The present study examined whether the higher C content and the extended release of C and S from a CS2 catheter would prolong its antimicrobial activity and improve its efficacy in preventing catheter infections. The zones of inhibition against different microorganisms around CS2 catheters were slightly smaller than the zones of inhibition produced by the CS1 catheters. Yet, these small differences (maximum, 2.1 mm) are probably not clinically relevant (3), and the in vivo efficacies of the two catheters in the rabbit model were similar when S. aureus was inoculated immediately after the insertion of the catheter. The smaller zones of inhibition obtained at 24 h with the CS2 catheter, despite the higher C content and the same S content compared with those for the CS1 catheter, may be explained by a slower release of the antiseptics from the CS2 catheter. However, the CS2 catheter had a much longer half-life of antimicrobial activity than the current CS1 catheter both in vitro (≥34 versus 6 days) and in vivo (≥7 versus 2 days), and the more prolonged activity of the CS2 catheter was associated with much greater efficacy than that of the CS1 catheter when S. aureus inoculation was delayed by 2 days.

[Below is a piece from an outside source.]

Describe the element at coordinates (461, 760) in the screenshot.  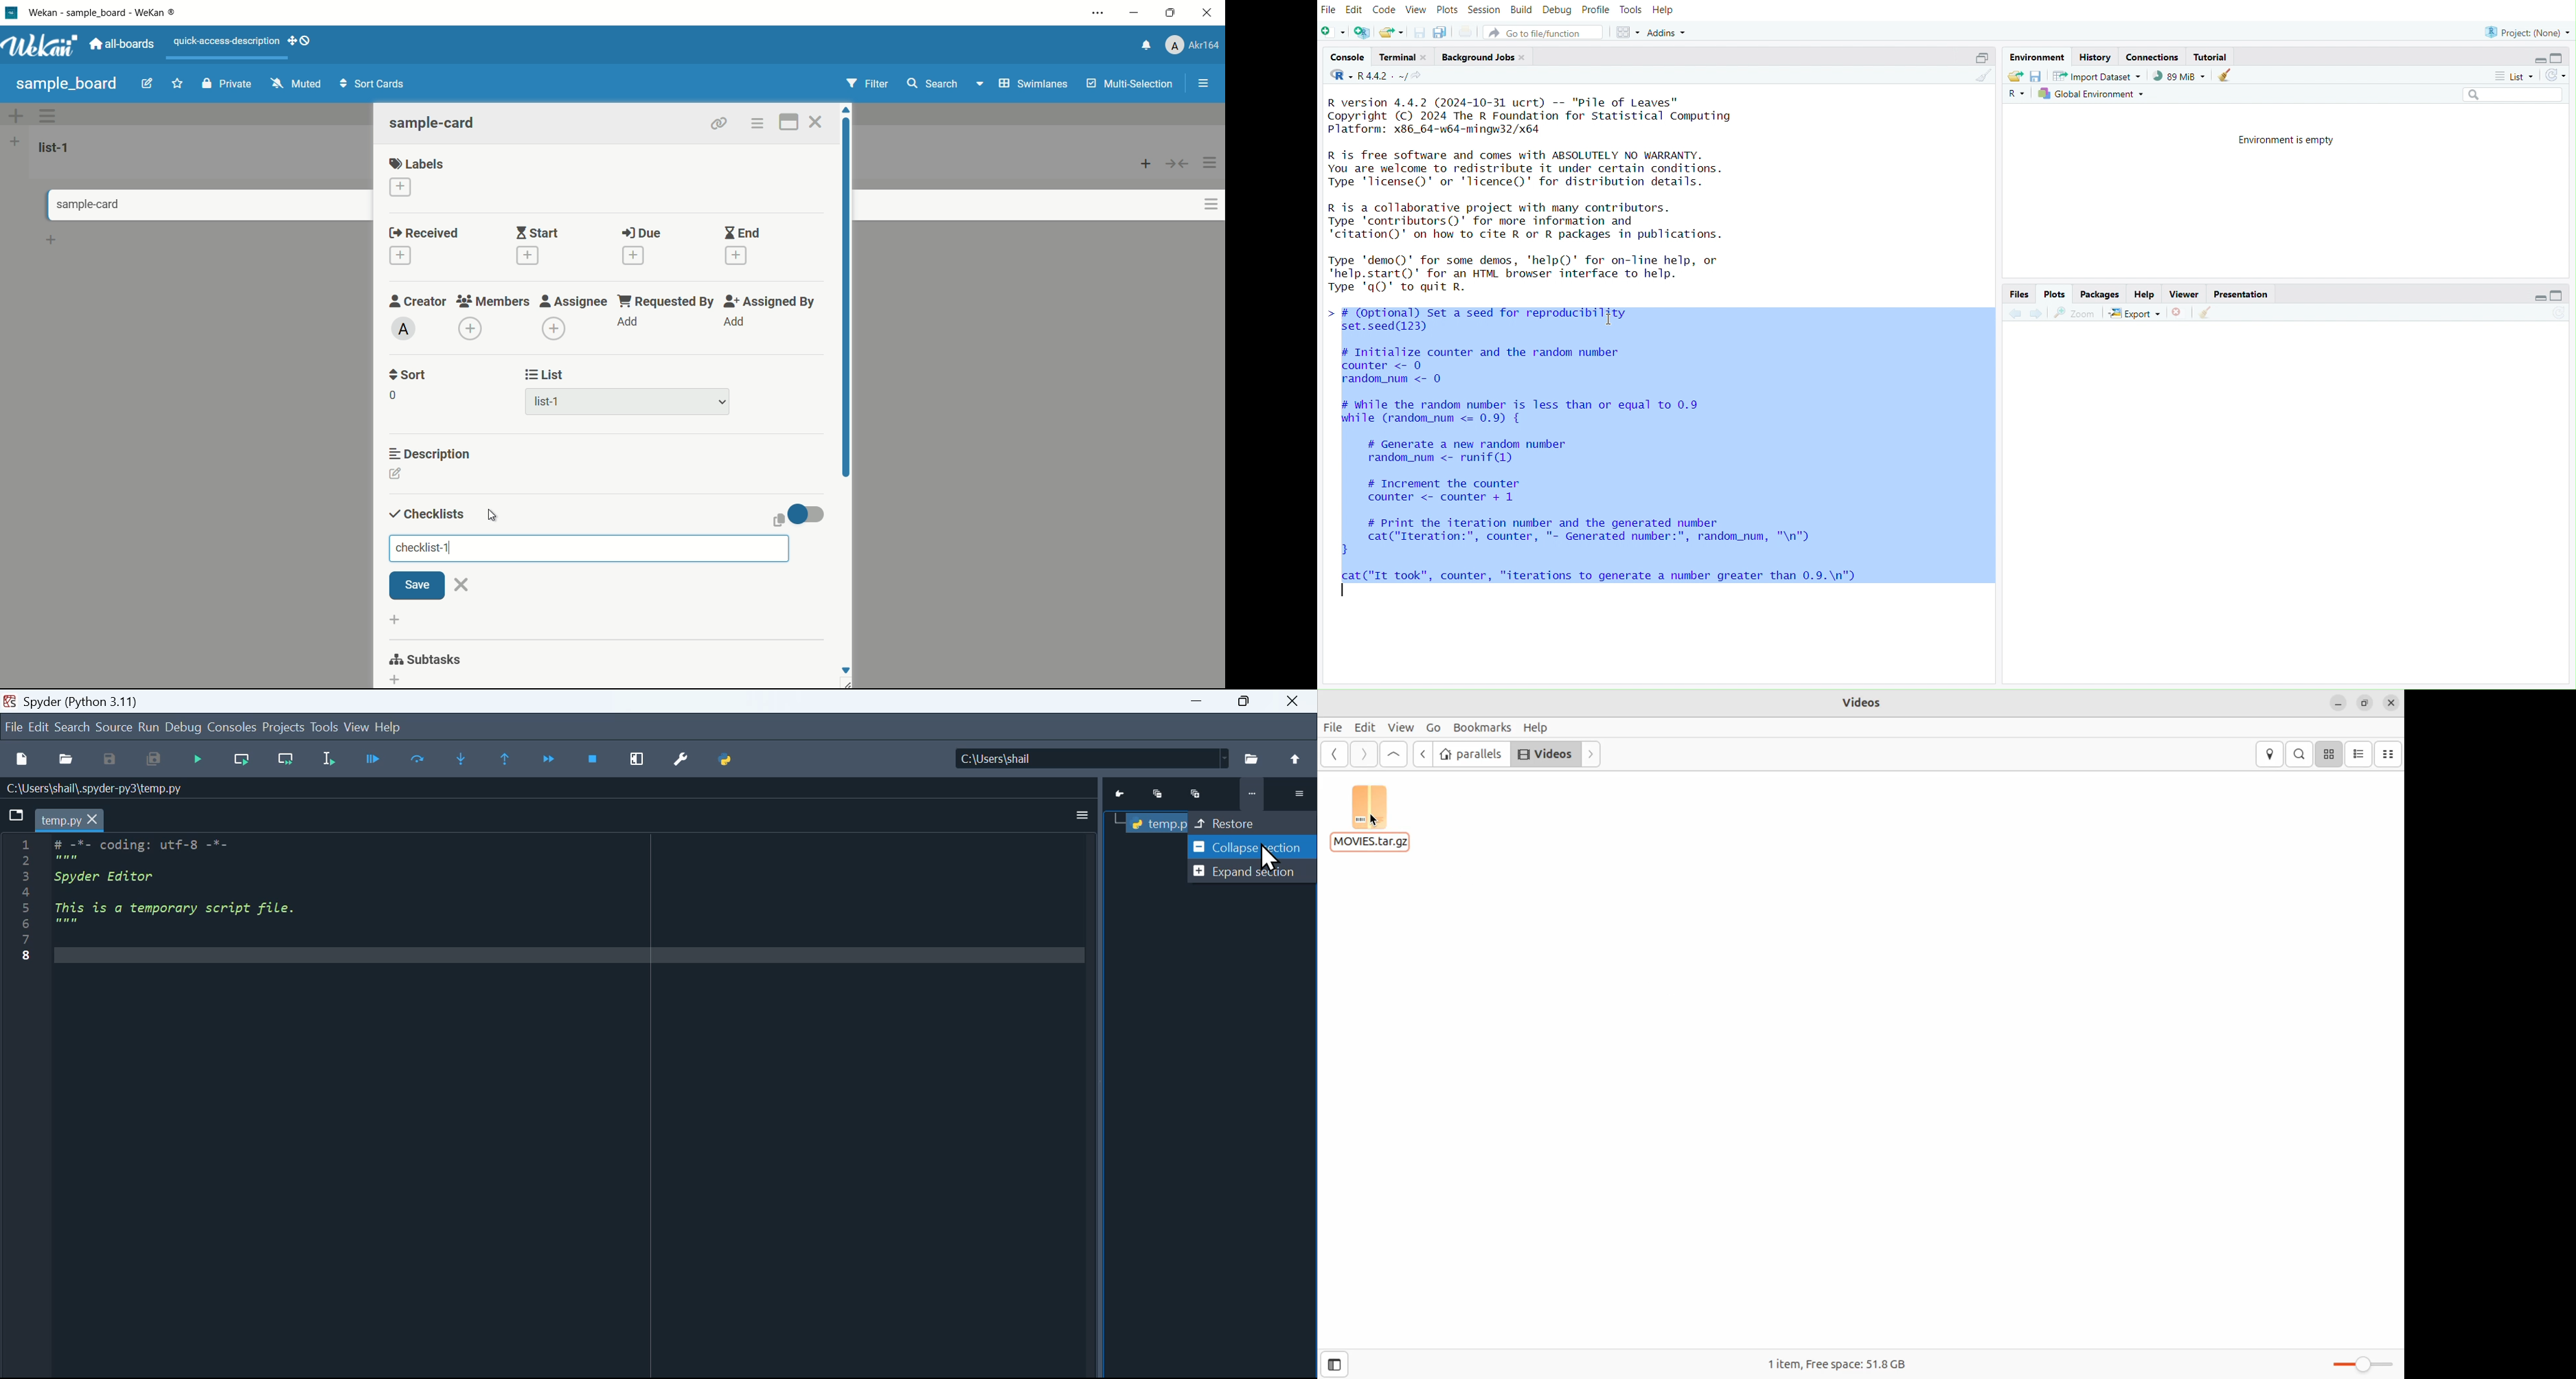
I see `Step into function or method` at that location.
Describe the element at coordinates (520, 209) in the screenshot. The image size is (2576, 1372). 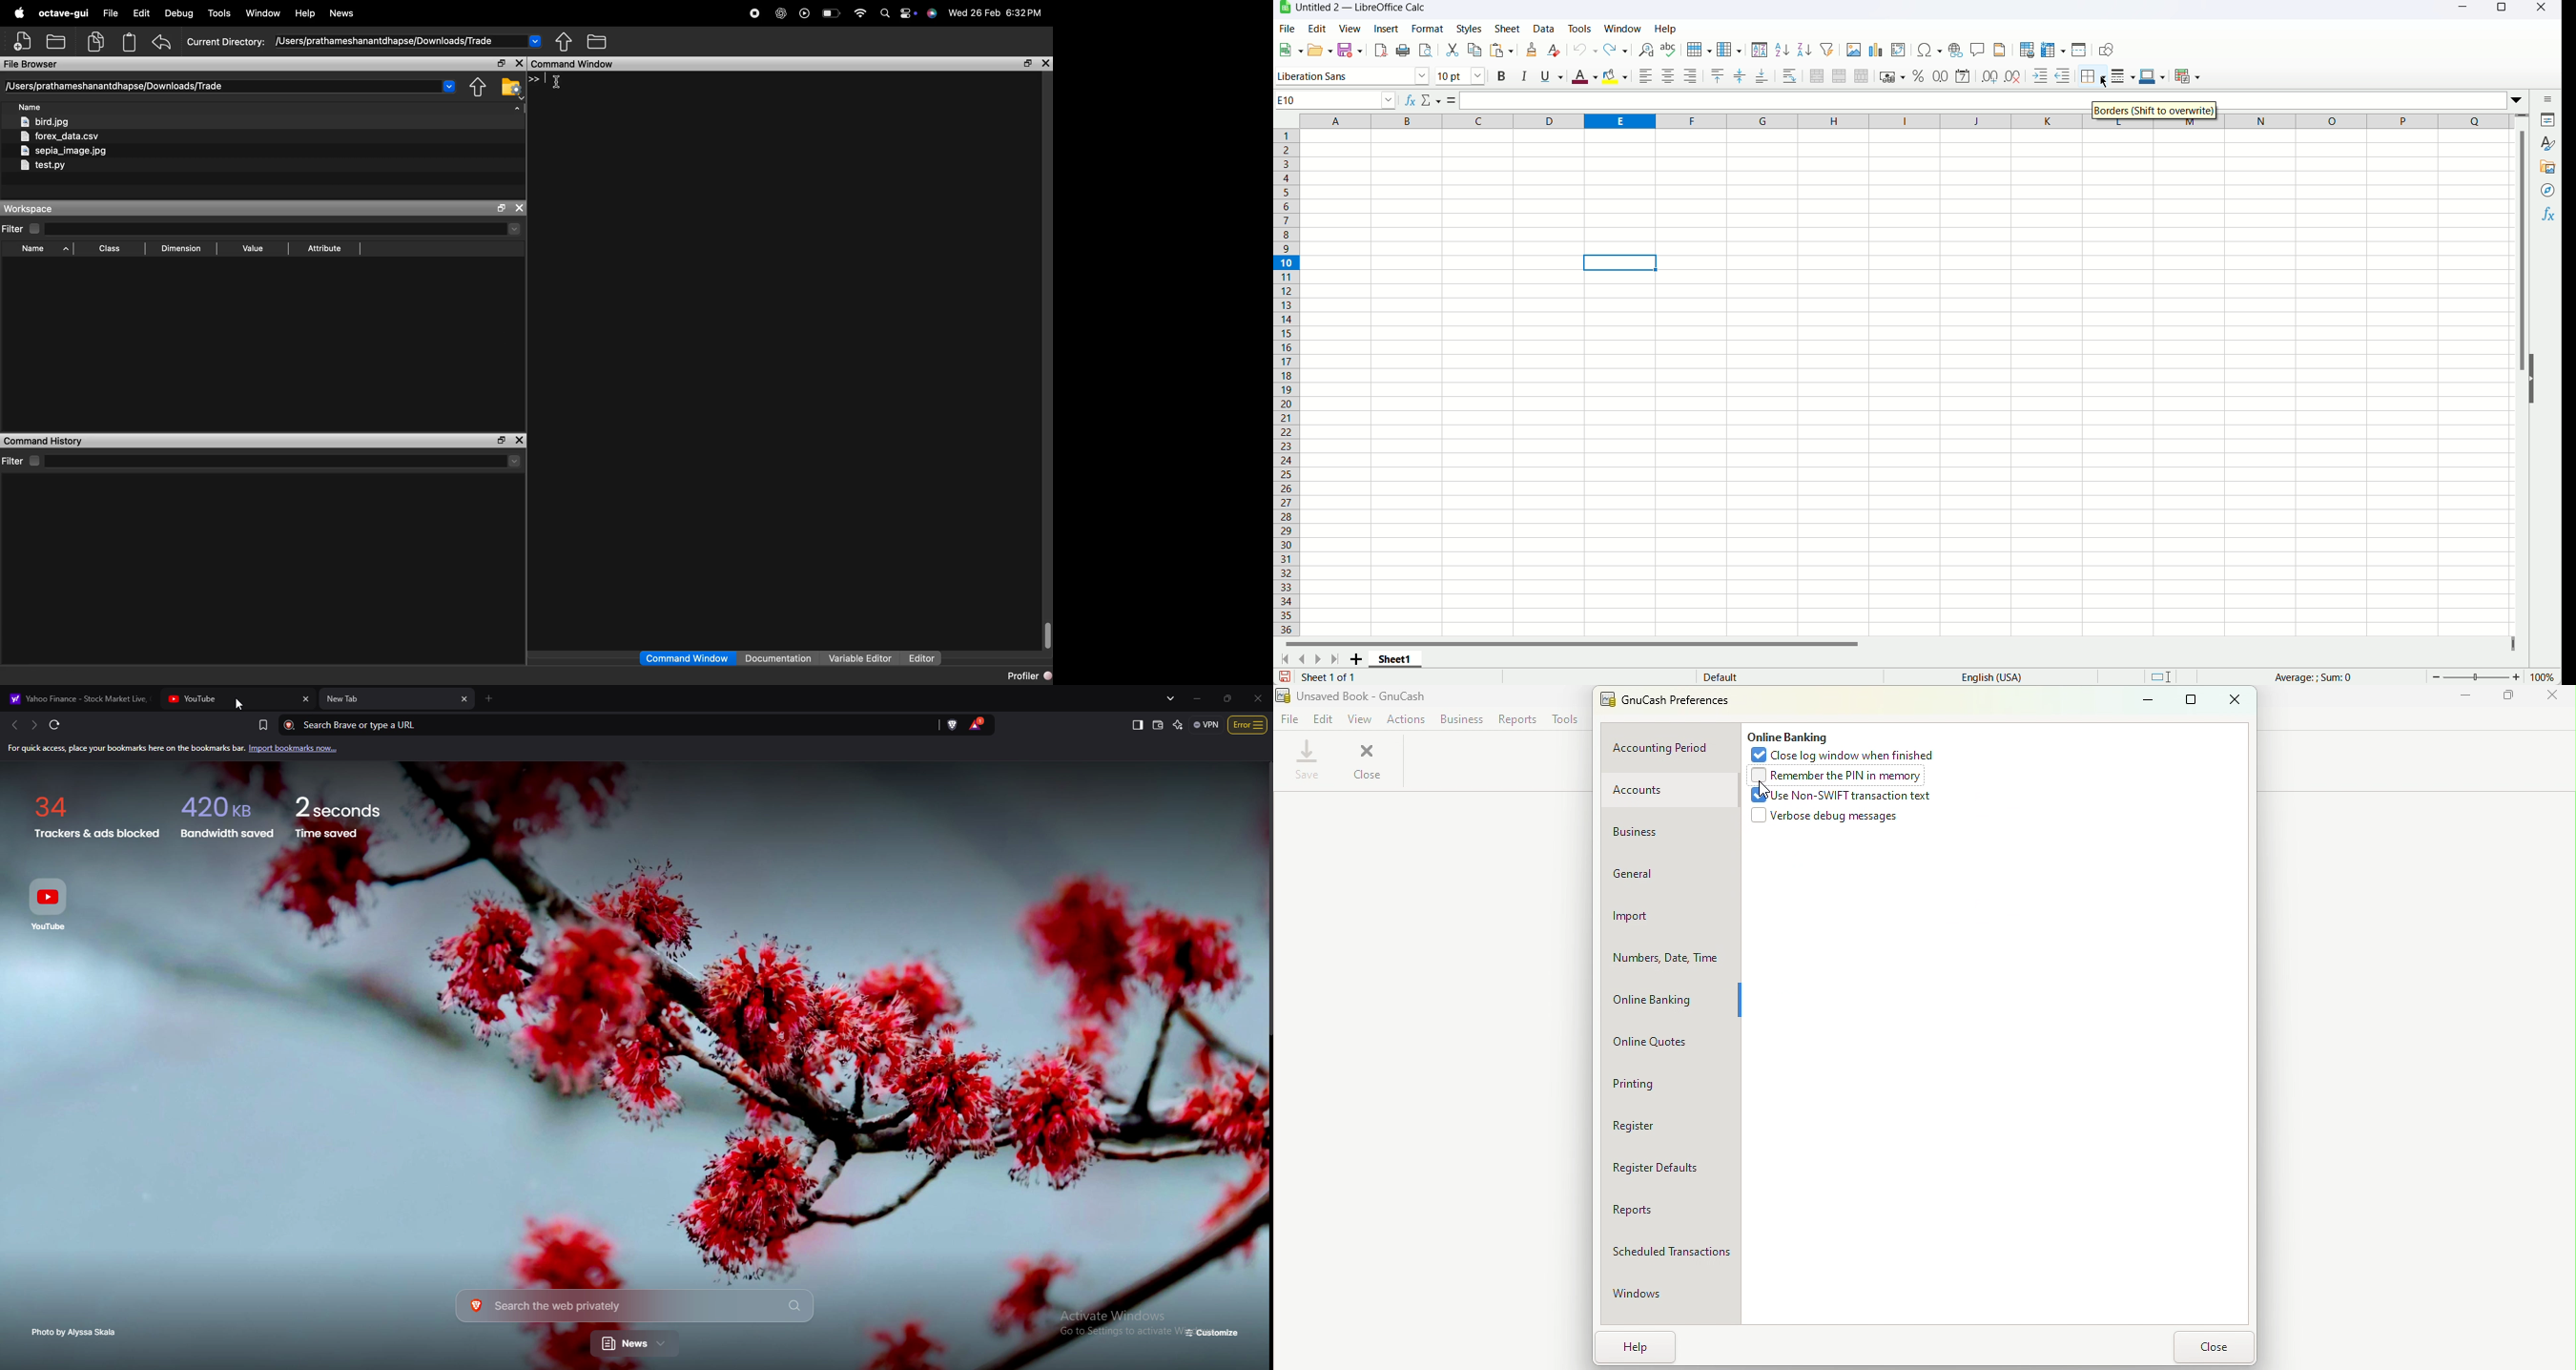
I see `close` at that location.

To our knowledge, this is the first time that extension of the duration of activity of an anti-infective coating has been shown to protect against bacteria whose inoculation was delayed. Interestingly, the protection conferred by the CS2 catheter 2 days after insertion was associated with a zone size of only 9 mm (Fig. (Fig.1).1). Previous studies with this animal model with S. aureus inoculation at the time of catheter insertion have suggested that zones sizes of ≥18 mm are required to confer 100% protection against infection (3). Conversely, other studies with this model have shown that infections are harder to produce by delayed inoculation and require larger inocula (12, 13). It therefore seems consistent that a smaller amount of anti-infective activity may be required to prevent such infections than infections caused by inoculation of bacteria at the time of catheter insertion.
Catheter segments inserted into the agar vertically produced slightly smaller, circular zones of inhibition, while horizontally inserted segments produced slightly larger, elliptic zones. This is probably because the different positions of the segments and the different distances of the segments from the bottom of the plate change the dynamics of diffusion of the antiseptics into the agar (1).
In conclusion, the present study shows that prolonged anti-infective activity on the external catheter surface provides improved efficacy in preventing infections. The use of a new CS catheter (the CS2 catheter) with a larger amount of C and an extended release of the surface-bound antimicrobials is likely to further reduce the rate of catheter-related infections, especially if it is combined with antimicrobial protection of the catheter lumen and hub. Further studies are necessary to see how the efficacy of the CS2 catheter compares with those of other existing anti-infective catheters.
This work was supported in part by Arrow International, Inc. S. Bassetti was supported by a grant from the Swiss National Science Foundation.